Set the listing down exactly; no pictures.

.....

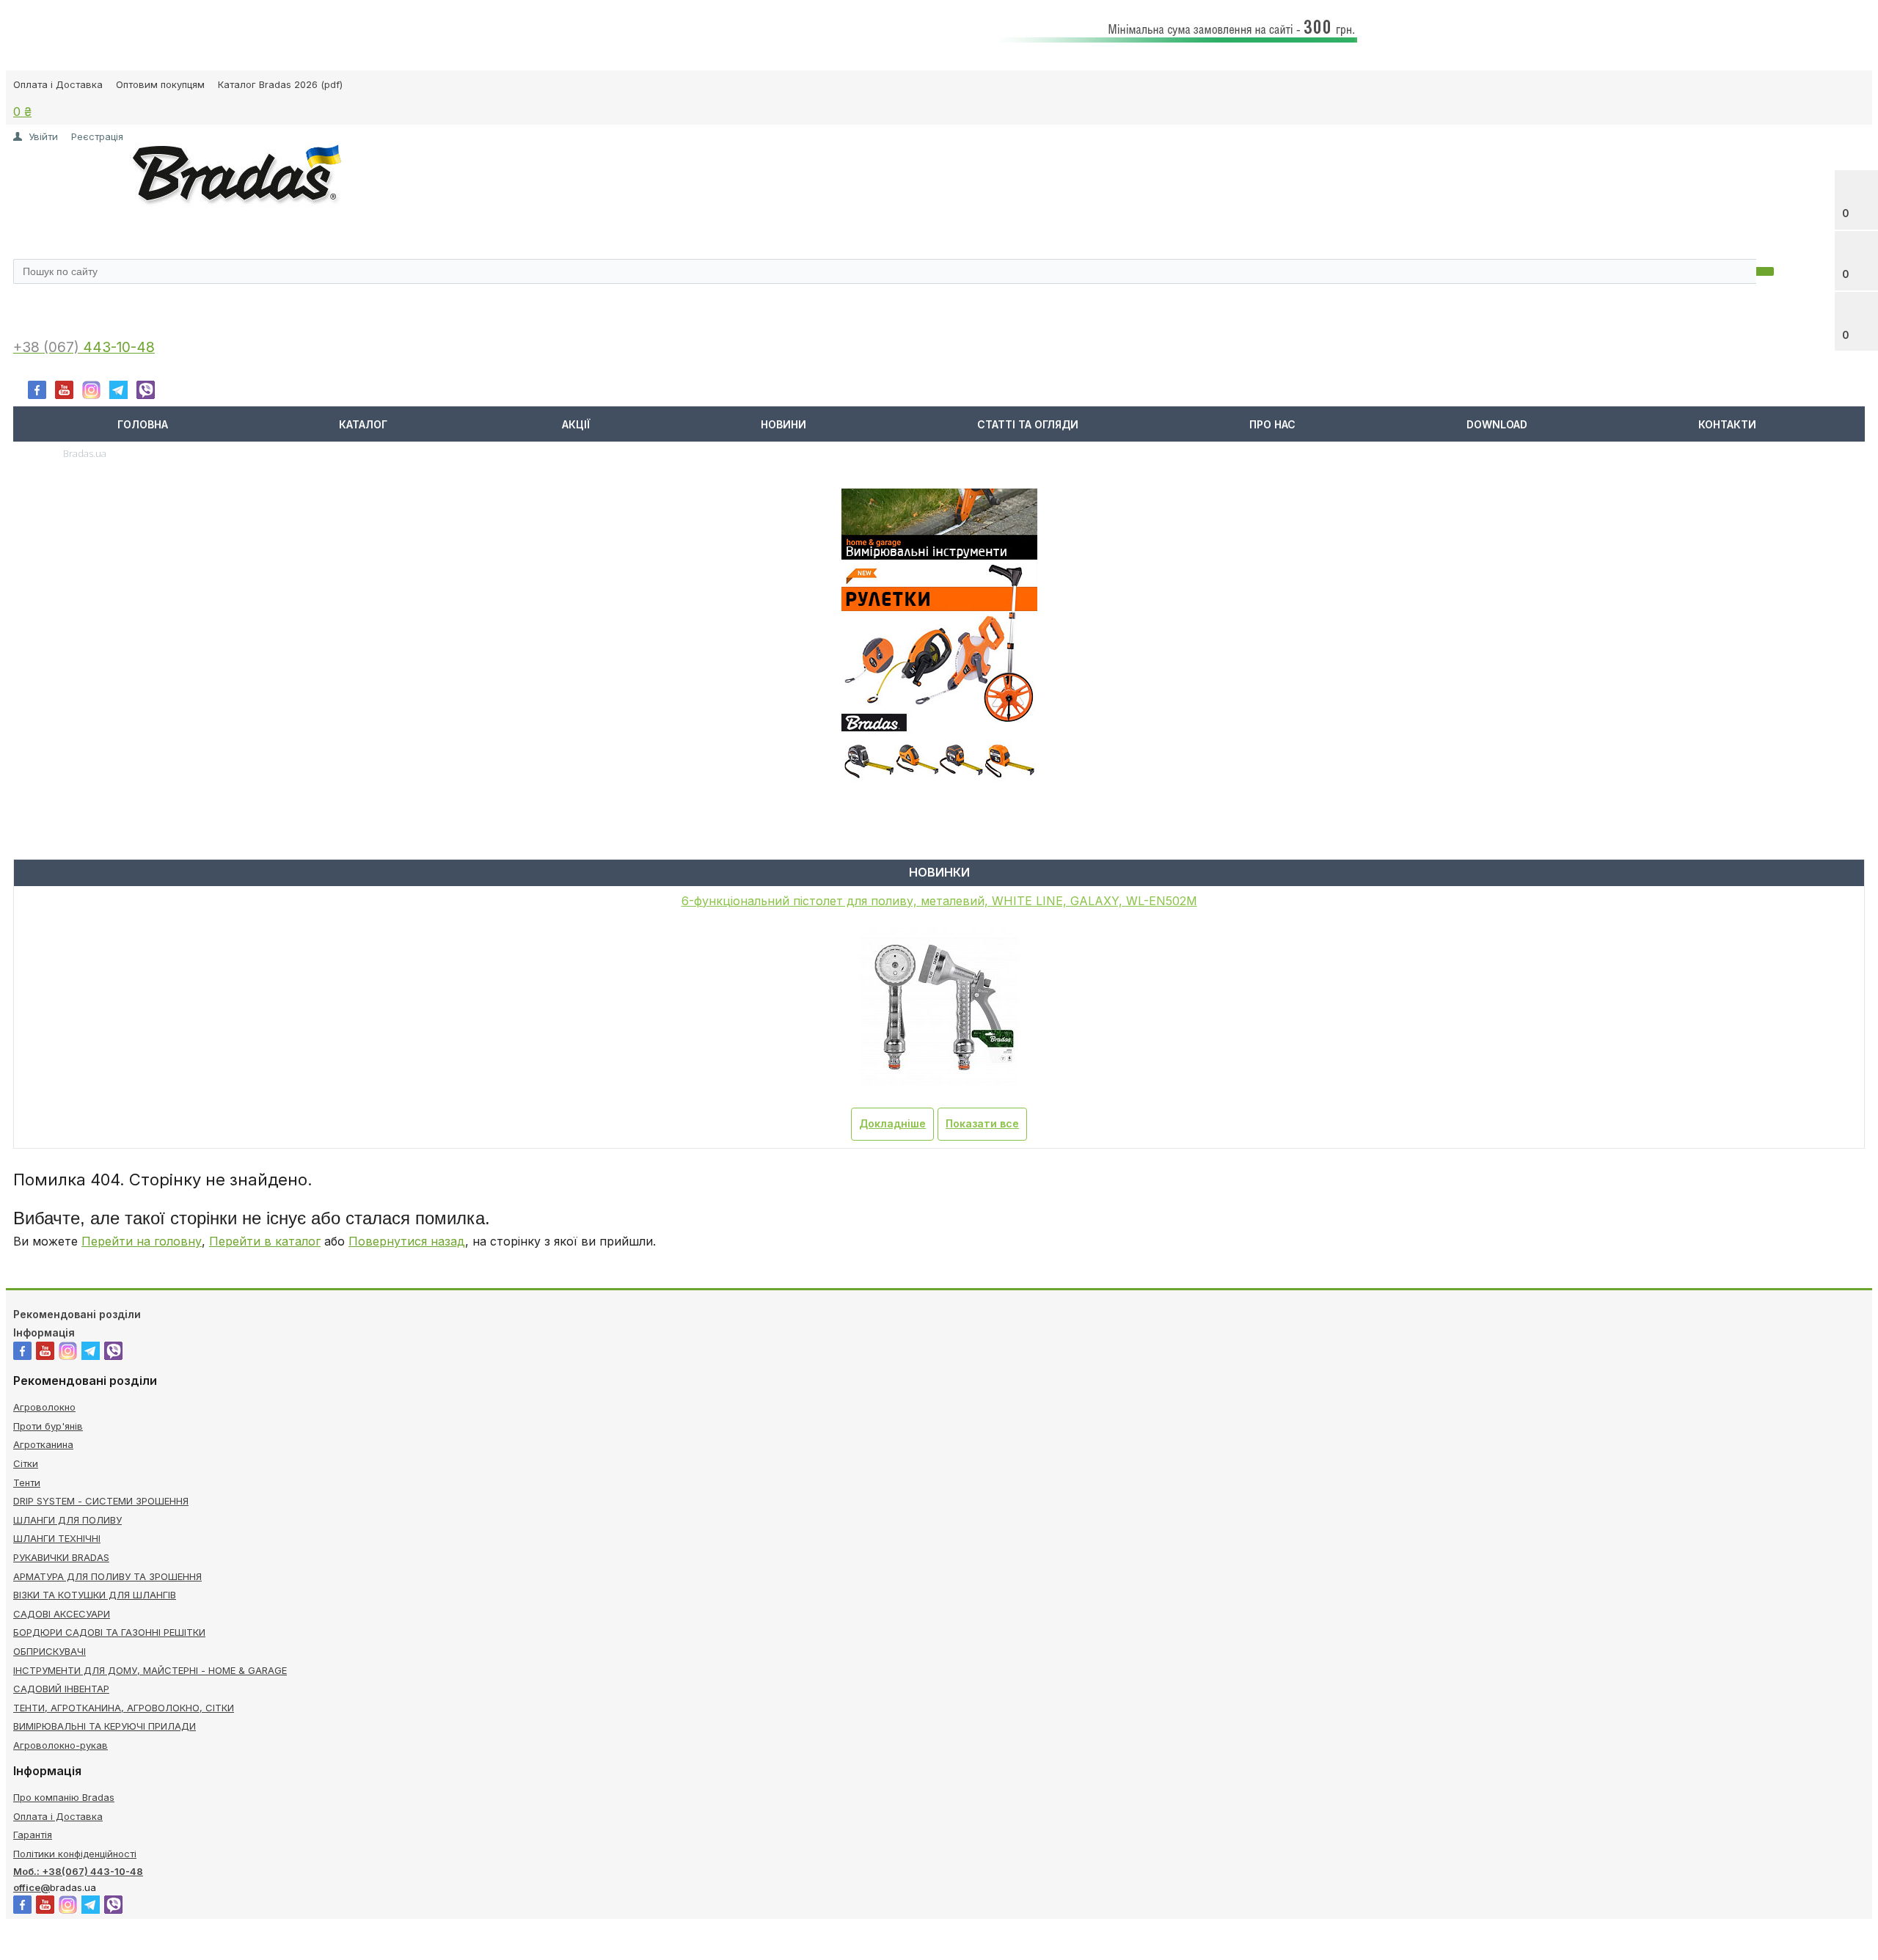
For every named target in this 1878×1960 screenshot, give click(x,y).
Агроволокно (44, 1407)
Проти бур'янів (48, 1426)
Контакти (1727, 424)
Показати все (982, 1123)
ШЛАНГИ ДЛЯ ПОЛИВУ (67, 1520)
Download (1496, 424)
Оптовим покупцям (160, 84)
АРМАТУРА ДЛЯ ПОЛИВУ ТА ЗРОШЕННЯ (107, 1576)
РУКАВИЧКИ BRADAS (61, 1557)
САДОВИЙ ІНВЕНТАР (61, 1688)
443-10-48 (119, 347)
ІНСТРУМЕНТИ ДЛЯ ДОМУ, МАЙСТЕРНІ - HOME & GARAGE (150, 1670)
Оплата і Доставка (58, 84)
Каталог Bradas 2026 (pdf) (280, 84)
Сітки (25, 1463)
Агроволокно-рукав (60, 1745)
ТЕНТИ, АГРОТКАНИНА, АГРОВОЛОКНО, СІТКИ (123, 1708)
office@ (31, 1887)
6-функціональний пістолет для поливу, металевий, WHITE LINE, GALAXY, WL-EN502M (939, 900)
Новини (783, 424)
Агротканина (43, 1444)
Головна (142, 424)
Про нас (1272, 424)
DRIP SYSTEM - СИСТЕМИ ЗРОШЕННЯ (101, 1501)
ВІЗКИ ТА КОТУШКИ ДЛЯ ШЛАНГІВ (94, 1595)
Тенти (26, 1482)
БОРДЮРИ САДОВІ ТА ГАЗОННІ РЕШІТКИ (109, 1632)
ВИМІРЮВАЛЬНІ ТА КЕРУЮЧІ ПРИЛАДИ (104, 1726)
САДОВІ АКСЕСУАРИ (61, 1614)
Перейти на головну (141, 1241)
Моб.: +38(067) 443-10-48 (78, 1871)
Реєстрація (97, 136)
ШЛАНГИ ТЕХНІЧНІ (57, 1538)
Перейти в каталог (265, 1241)
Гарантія (32, 1834)
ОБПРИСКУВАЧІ (49, 1651)
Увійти (43, 136)
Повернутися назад (406, 1241)
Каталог (363, 424)
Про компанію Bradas (63, 1797)
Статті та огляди (1027, 424)
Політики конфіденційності (74, 1854)
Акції (576, 424)
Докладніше (892, 1123)
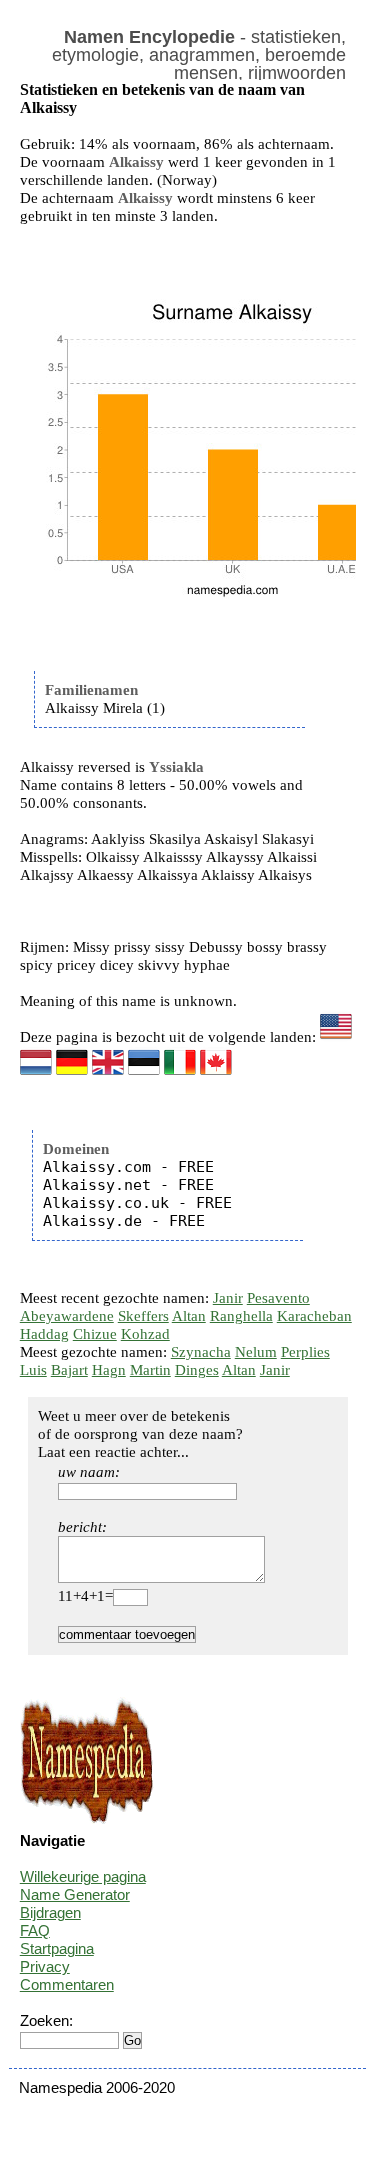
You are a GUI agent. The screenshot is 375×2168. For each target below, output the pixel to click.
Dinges (197, 1370)
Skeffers (143, 1316)
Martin (150, 1370)
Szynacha (201, 1352)
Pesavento (278, 1298)
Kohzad (145, 1334)
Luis (33, 1370)
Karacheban (314, 1316)
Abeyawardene (67, 1316)
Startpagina (57, 1948)
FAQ (35, 1930)
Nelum (256, 1352)
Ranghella (241, 1316)
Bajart (69, 1370)
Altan (189, 1316)
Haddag (44, 1334)
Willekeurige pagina (83, 1876)
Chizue (95, 1334)
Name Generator (75, 1894)
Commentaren (67, 1984)
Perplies (305, 1352)
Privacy (45, 1966)
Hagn (109, 1370)
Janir (228, 1298)
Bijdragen (50, 1912)
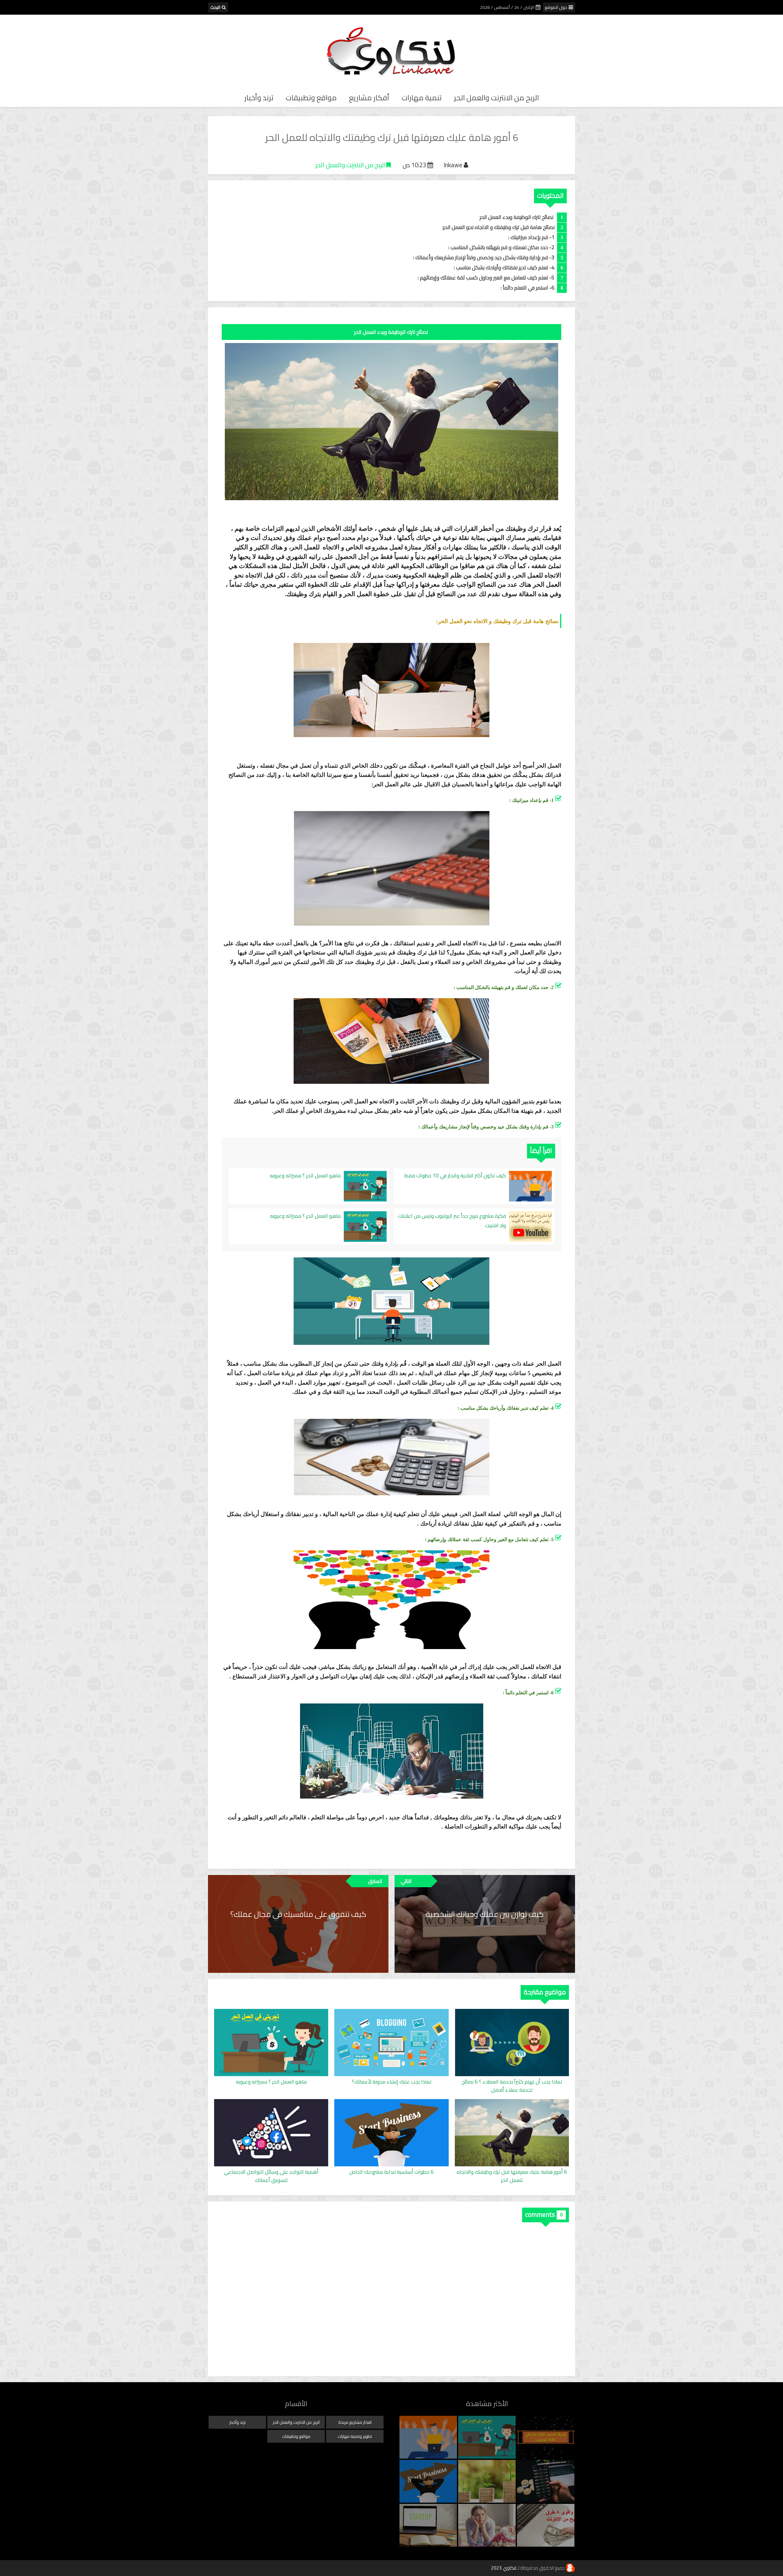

.....

WRITTEN ANSWER:
For every named target in this 1878×1960 screenshot, give click(x,y).
Агроволокно (44, 1407)
Проти бур'янів (48, 1426)
Контакти (1727, 424)
Показати все (982, 1123)
ШЛАНГИ ДЛЯ ПОЛИВУ (67, 1520)
Download (1496, 424)
Оптовим покупцям (160, 84)
АРМАТУРА ДЛЯ ПОЛИВУ ТА ЗРОШЕННЯ (107, 1576)
РУКАВИЧКИ BRADAS (61, 1557)
САДОВИЙ ІНВЕНТАР (61, 1688)
443-10-48 (119, 347)
ІНСТРУМЕНТИ ДЛЯ ДОМУ, МАЙСТЕРНІ - HOME & GARAGE (150, 1670)
Оплата і Доставка (58, 84)
Каталог Bradas 2026 (pdf) (280, 84)
Сітки (25, 1463)
Агроволокно-рукав (60, 1745)
ТЕНТИ, АГРОТКАНИНА, АГРОВОЛОКНО, СІТКИ (123, 1708)
office@ (31, 1887)
6-функціональний пістолет для поливу, металевий, WHITE LINE, GALAXY, WL-EN502M (939, 900)
Новини (783, 424)
Агротканина (43, 1444)
Головна (142, 424)
Про нас (1272, 424)
DRIP SYSTEM - СИСТЕМИ ЗРОШЕННЯ (101, 1501)
ВІЗКИ ТА КОТУШКИ ДЛЯ ШЛАНГІВ (94, 1595)
Тенти (26, 1482)
БОРДЮРИ САДОВІ ТА ГАЗОННІ РЕШІТКИ (109, 1632)
ВИМІРЮВАЛЬНІ ТА КЕРУЮЧІ ПРИЛАДИ (104, 1726)
САДОВІ АКСЕСУАРИ (61, 1614)
Перейти на головну (141, 1241)
Моб.: +38(067) 443-10-48 (78, 1871)
Реєстрація (97, 136)
ШЛАНГИ ТЕХНІЧНІ (57, 1538)
Перейти в каталог (265, 1241)
Гарантія (32, 1834)
ОБПРИСКУВАЧІ (49, 1651)
Увійти (43, 136)
Повернутися назад (406, 1241)
Каталог (363, 424)
Про компанію Bradas (63, 1797)
Статті та огляди (1027, 424)
Політики конфіденційності (74, 1854)
Акції (576, 424)
Докладніше (892, 1123)
You are a GUI agent. The screenshot is 375×2168. For each target below, output the pixel to click.
Dinges (197, 1370)
Skeffers (143, 1316)
Martin (150, 1370)
Szynacha (201, 1352)
Pesavento (278, 1298)
Kohzad (145, 1334)
Luis (33, 1370)
Karacheban (314, 1316)
Abeyawardene (67, 1316)
Startpagina (57, 1948)
FAQ (35, 1930)
Nelum (256, 1352)
Ranghella (241, 1316)
Bajart (69, 1370)
Altan (189, 1316)
Haddag (44, 1334)
Willekeurige pagina (83, 1876)
Chizue (95, 1334)
Name Generator (75, 1894)
Commentaren (67, 1984)
Perplies (305, 1352)
Privacy (45, 1966)
Hagn (109, 1370)
Janir (228, 1298)
Bijdragen (50, 1912)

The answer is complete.